At the end of the prolonged trial, though convicted, Bikindi could not be indicted on account of his songs with the title, “Nanga Abahutu,” – “I hate these Hutus”. Thus, on charge of “conspiracy to commit genocide,” having “composed, sang, recorded or distributed musical works extolling Hutu solidarity and accusing Tutsis of enslaving Hutus,” he was acquitted. He was however convicted for complicity to commit genocide, the court having confirmed that, prior to the genocide, Bikindi “consulted President Habyarimana” and, “during the 100 days of genocide from 7 April to 14 July 1994, Bikindi participated personally in the killings, both in Kigali and Gisenyi prefecture, and helped to recruit and organize Interahamwe militias.” While sentencing Bikindi to 15 years imprisonment in December 2008, though proved beyond reasonable doubt that he participated in the killings, the court dismissed the charge that his songs had an inciting character.
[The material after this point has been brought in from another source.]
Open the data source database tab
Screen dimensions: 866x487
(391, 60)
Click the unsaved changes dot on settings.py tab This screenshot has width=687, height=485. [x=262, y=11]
Corroborating this, Professor John Street, as well as the court, held that the charge of an inciting song was problematic “because of the troubling possibility of an artist being arbitrarily prosecuted for his work, art being open to a variety of interpretations.”
In his Music and politics, (2012) Prof Street says the divide between music and politics is very thin. Though this was not its first, the recent ban slammed by the National Broadcasting Commission (NBC) on Eedris Abdulkareem’s newly released song, ‘Seyi, Tell Your Papa’ has roused Nigerians to look out through the window to see the unholy dalliance between the Nigerian state and a defunct USSR organisation similar to the NBC called Gosteleradio. In a letter to all radio stations in Nigeria, the NBC banned airing of the song on all Nigerian airwaves, according to it, for violation of the tenets of its regulatory code.
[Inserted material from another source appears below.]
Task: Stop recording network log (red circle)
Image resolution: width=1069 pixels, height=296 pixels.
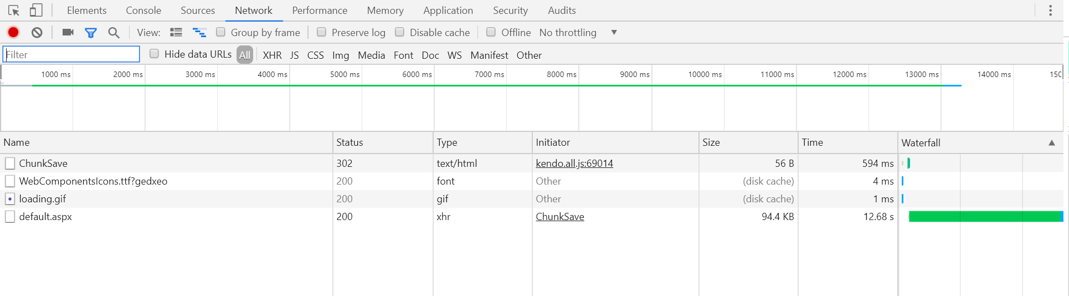Action: pos(13,32)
When a protest song like Abdulkareem’s is censored by political power, or criminalized as was done in the Bikindi song’s trial, it reveals the paranoia of states and political regimes. Music does not just provide power of political expression, says Street, music is that expression. Unlike the hen and egg causal mystery, it is bad governance, governmental deception and authoritarianism that give birth to protest songs and not vice versa. It reminds me of three traditional chiefs, the Jagùnnà, Àró and the Odofin. When flies bit the Jagùnnà, the two other chiefs pretended they did not hear but when the time comes and the Jagùnnà began to barbecue the flies, both Àró and Ọ̀dọ̀fin cry blue murder. So, why are Villa’s Àró and Ọ̀dọ̀fin scared now when the people’s plights find expression in the lyrics of their bards?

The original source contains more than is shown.